Throughout the last few weeks, the Governor has specifically addressed several individual water projects that she would like to see funded. These include a wastewater treatment plant in Chama, a uranium treatment project in the Espanola area, repairs and upgrades to the San Acacia levee in Socorro, replacing drinking water supply wells and upgrading the sewer system in Las Cruces, drilling a deeper supply well and installing a new nitrate treatment system in Gabaldon, additional supply wells and a wastewater treatment plant upgrades in Santa Teresa, and a desalination project in Alamogordo. In addition, the Governor has spoken several times before about the River Stewards Initiative, which would need to be funded through capital dollars. The River Stewards Initiative creates a fund for projects that address the root causes of poor water quality and stream habitat in areas such as the Lower Rio Grande, the Middle Rio Grande, the Red River, Rio Bonito, the Animas River, the Pecos River, and Placer Creek and Rio Vallecitos. The goal of the River Stewards Initiative is to improve and protect water quality to support the propagation of fish, human recreation, irrigation and municipal water supplies uses.
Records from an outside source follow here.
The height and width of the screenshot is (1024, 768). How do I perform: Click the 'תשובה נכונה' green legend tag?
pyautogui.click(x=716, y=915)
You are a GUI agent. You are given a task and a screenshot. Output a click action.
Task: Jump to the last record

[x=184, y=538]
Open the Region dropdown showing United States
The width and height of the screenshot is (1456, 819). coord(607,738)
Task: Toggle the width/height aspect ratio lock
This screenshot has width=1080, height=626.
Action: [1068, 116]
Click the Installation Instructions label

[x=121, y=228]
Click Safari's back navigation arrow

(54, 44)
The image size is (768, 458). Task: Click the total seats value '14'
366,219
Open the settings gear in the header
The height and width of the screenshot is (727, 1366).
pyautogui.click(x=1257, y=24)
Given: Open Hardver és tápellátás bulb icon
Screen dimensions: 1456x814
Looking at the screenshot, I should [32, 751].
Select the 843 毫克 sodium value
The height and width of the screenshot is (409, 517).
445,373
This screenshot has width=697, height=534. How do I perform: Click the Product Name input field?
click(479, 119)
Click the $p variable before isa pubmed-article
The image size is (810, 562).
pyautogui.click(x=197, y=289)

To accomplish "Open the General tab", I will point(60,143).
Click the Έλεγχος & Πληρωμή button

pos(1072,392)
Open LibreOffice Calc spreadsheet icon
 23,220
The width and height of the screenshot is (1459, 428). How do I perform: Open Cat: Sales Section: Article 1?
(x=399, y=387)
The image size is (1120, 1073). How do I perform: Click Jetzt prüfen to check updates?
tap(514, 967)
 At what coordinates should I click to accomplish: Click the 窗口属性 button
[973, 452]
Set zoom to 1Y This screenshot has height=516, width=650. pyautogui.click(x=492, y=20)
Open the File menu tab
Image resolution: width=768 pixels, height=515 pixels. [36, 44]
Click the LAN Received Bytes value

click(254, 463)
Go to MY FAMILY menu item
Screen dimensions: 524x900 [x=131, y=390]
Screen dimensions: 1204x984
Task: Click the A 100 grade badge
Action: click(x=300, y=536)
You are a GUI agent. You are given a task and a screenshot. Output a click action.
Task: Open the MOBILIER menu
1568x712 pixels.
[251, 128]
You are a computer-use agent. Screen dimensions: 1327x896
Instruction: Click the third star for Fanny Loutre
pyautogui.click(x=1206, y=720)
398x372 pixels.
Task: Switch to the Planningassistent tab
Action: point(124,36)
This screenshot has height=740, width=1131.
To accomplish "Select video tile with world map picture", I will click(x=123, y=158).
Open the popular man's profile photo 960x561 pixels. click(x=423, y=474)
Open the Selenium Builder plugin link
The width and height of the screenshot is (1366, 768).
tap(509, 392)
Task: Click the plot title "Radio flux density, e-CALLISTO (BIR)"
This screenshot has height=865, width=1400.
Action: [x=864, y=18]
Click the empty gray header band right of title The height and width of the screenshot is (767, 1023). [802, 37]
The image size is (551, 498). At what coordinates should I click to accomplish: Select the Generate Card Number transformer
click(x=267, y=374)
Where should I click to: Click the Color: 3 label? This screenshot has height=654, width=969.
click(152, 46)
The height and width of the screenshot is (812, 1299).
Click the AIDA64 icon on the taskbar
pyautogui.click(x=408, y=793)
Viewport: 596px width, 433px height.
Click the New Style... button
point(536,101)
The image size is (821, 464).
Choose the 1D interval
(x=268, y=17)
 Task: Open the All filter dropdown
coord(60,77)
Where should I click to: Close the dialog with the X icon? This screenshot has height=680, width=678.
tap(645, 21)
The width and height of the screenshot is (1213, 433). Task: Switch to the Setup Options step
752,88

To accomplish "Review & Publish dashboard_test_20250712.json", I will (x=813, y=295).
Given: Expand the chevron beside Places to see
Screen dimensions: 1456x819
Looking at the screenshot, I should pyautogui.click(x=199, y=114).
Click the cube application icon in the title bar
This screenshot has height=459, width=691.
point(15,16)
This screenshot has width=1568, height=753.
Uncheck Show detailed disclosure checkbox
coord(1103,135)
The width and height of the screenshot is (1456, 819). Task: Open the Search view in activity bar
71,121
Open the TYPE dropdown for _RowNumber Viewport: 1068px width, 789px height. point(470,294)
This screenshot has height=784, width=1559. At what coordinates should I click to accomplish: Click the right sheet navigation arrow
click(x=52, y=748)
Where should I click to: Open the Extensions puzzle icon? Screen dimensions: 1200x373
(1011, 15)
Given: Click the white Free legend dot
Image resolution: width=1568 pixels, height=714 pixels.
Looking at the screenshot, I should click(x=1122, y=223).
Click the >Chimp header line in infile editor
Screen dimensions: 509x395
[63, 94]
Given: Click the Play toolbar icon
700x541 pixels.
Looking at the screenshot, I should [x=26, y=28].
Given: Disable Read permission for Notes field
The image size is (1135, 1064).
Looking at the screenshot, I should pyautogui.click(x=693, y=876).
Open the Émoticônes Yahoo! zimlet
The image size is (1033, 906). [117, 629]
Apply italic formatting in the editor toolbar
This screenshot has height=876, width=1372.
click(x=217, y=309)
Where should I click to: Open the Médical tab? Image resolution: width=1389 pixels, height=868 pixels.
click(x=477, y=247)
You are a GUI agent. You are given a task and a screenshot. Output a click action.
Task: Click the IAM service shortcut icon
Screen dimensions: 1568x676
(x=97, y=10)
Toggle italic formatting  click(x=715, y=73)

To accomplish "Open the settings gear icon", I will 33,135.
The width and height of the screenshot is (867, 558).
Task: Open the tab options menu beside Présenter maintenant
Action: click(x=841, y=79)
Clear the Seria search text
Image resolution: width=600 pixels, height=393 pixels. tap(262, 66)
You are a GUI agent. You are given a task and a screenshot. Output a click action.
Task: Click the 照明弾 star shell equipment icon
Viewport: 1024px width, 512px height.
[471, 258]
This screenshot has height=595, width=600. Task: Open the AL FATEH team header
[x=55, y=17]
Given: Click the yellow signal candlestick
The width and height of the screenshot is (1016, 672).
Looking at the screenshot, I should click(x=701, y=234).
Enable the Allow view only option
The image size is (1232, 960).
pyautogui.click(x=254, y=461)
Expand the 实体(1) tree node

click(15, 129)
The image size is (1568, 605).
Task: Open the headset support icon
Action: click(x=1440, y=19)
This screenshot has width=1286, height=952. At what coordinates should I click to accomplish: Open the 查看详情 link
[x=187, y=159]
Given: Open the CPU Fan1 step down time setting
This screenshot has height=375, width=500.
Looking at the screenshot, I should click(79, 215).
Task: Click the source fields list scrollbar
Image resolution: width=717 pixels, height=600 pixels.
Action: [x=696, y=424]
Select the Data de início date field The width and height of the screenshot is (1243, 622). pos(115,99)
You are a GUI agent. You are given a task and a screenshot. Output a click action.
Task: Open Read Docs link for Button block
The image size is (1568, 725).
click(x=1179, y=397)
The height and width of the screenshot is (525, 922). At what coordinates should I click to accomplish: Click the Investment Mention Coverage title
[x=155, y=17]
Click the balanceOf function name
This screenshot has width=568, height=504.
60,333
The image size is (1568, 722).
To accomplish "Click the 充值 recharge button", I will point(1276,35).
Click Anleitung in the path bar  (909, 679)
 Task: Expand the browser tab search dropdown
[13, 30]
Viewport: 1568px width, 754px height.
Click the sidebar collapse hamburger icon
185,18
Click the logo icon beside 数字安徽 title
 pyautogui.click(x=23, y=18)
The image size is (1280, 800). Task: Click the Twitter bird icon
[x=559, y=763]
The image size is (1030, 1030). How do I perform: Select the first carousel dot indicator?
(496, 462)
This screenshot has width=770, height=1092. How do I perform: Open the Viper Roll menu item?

And, we have been actively engaged in dialogue with legislators, mayors, commissioners, and water experts throughout the State to identify other critical projects in various communities. For example, the City of Rio Rancho worked with their delegation to identify several important water projects, including replacing water lines throughout the City and constructing a new well to replace two wells that were lost due to age and deterioration. In Albuquerque, we have been actively engaged with local leaders and staff from the Albuquerque Bernalillo County Water Utility Authority that are proposing a Large Scale Recharge Project, which will allow the Water Authority to recharge the Middle Rio Grande Basin (MRGB) Aquifer to establish a drought reserve for future water supply needs and also provide a means to temporarily store surface water in the aquifer in the winter for later use in the summer. And in Las Cruces, the projects mentioned above came nearly entirely from local input in the process. In just the last few days, at least a dozen other communities have contacted us to work with them, and their legislators, to identify and discuss water priorities in their areas. More than 70 communities have communicated with the State that they have critical water projects that require capital funding. We’ll be engaging in those discussions.
So, the process of compiling a capital bill for the state is dynamic. We are committed to funding critical water projects throughout the State that meet the goals we’ve outlined, with the hope that our dollars would be focused on completing as many projects as possible and ensuring that we invest in the projects that mitigate the greatest risk and/or provide the greatest opportunity for economic growth for our communities.
What we’ve outlined here gives a guide as to the approach we’re taking, and we are hoping for continual input from legislators, municipalities, and counties in the coming days and weeks.
Of course, not everything mentioned in this email will be able to be funded, but working together, we can use our scarce resources to certainly make significant headway in improving the State’s water infrastructure.